For the first one note that, $\frac{2x^2-11x-11}{4x^2+11-1x}=\frac{2-\frac{11}{x}-\frac{11}{x^2}}{4+\frac{11}{x}-\frac{1}{x^2}}$. Now, $\left|2-\frac{11}{x^2}-\frac{11}{x}-2\right|=\left|\frac{11}{x^2}+\frac{11}{x}\right|\ leqslant\frac{22}{x}$. So, let $\varepsilon>0$ be given. Choosing $x>\frac{22}{\varepsilon}$ ensures that $\left|2-\frac{11}{x^2}-\frac{11}{x}\right|\leqslant\frac{22}{x}<\frac{22} {\frac{22}{\varepsilon}}=\varepsilon$. We may conclude that $2-\frac{11}{x^2}-\frac{11}{x}\to2$. Using similar techniques we may conclude that $4+\frac{11}{x}-\frac{1}{x^2}\to4$. We may therefore conclude that $\lim_{x\to\infty}\frac{2x^2-11x-11}{4x^2+11x-x}=\lim_{x\to\infty}\frac{2-\frac{11}{x}-\frac{11}{x^2}}{4+\frac{11}{x}-\frac{1}{x^2}}=\frac{2}{4}=\frac{1}{2}$

For the second one, note that $\frac{x^3-x}{x^2-2x+1}=2+x+\frac{2}{x-1}$ which for a sufficiently small neighborhood around $1$ is strictly less than $3+\frac{2}{x-1}$. So, let $T<0$ be given, then choosing $1>x>\frac{T-1}{T-3}$ ensures that $3+\frac{2}{x-1}<3+\frac{2}{\frac{T-1}{T-3}}=T$. The conclusion follows.

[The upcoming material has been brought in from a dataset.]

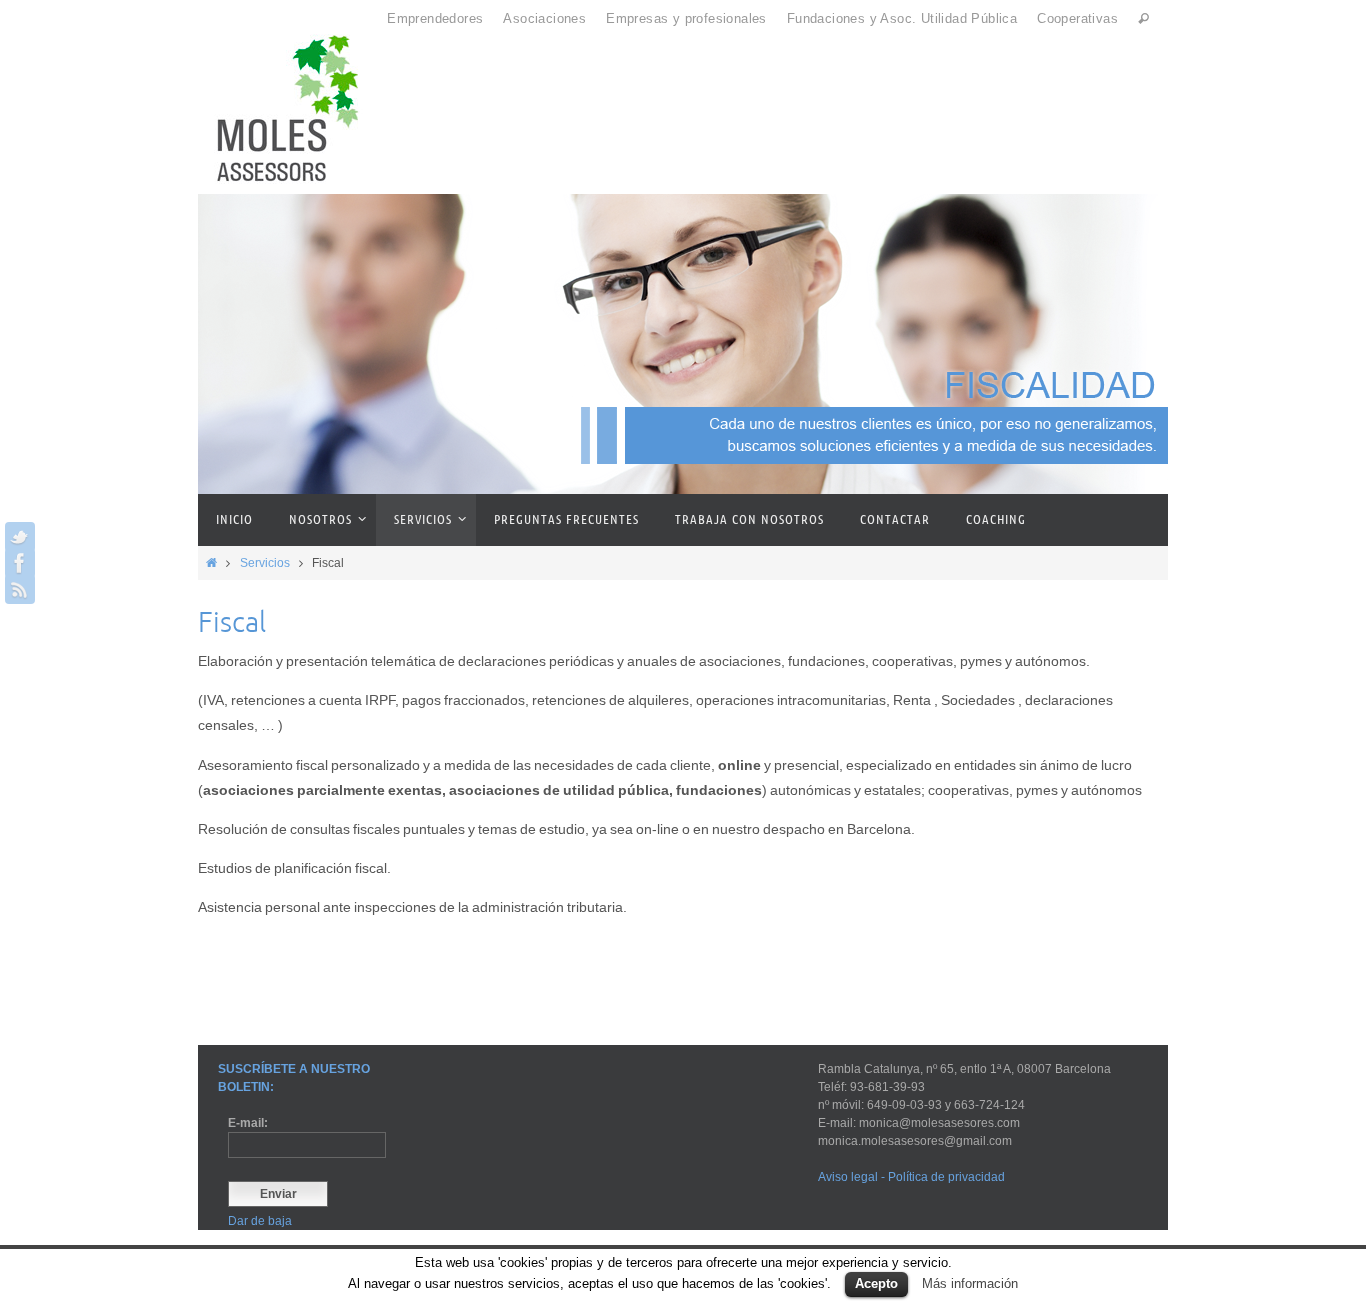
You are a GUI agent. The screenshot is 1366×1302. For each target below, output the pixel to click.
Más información (970, 1283)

P.S. Technically, the second should be $\lim_{x\to 1^{-}}$
• Jan 9th 2010, 03:06 PM
Also sprach Zarathustra
\left|2-\frac{11}{x^2}-\frac{11}{x}-2\right|=\left|\frac{11}{x^2}+\frac{11}{x}\right|\ leqslant\frac{22}{x} Wy is that? |2-....-2| ???
• Jan 9th 2010, 03:07 PM
Drexel28
Quote:

Originally Posted by Also sprach Zarathustra
\left|2-\frac{11}{x^2}-\frac{11}{x}-2\right|=\left|\frac{11}{x^2}+\frac{11}{x}\right|\ leqslant\frac{22}{x} Wy is that? |2-....-2| ???

What??????????????????????????????????????????
• Jan 9th 2010, 03:22 PM
Also sprach Zarathustra
Sorry!
• Jan 9th 2010, 03:23 PM
Drexel28
Quote:

Originally Posted by Also sprach Zarathustra
Sorry!

Haha. Don't be sorry! I knew you just didn't look close enough!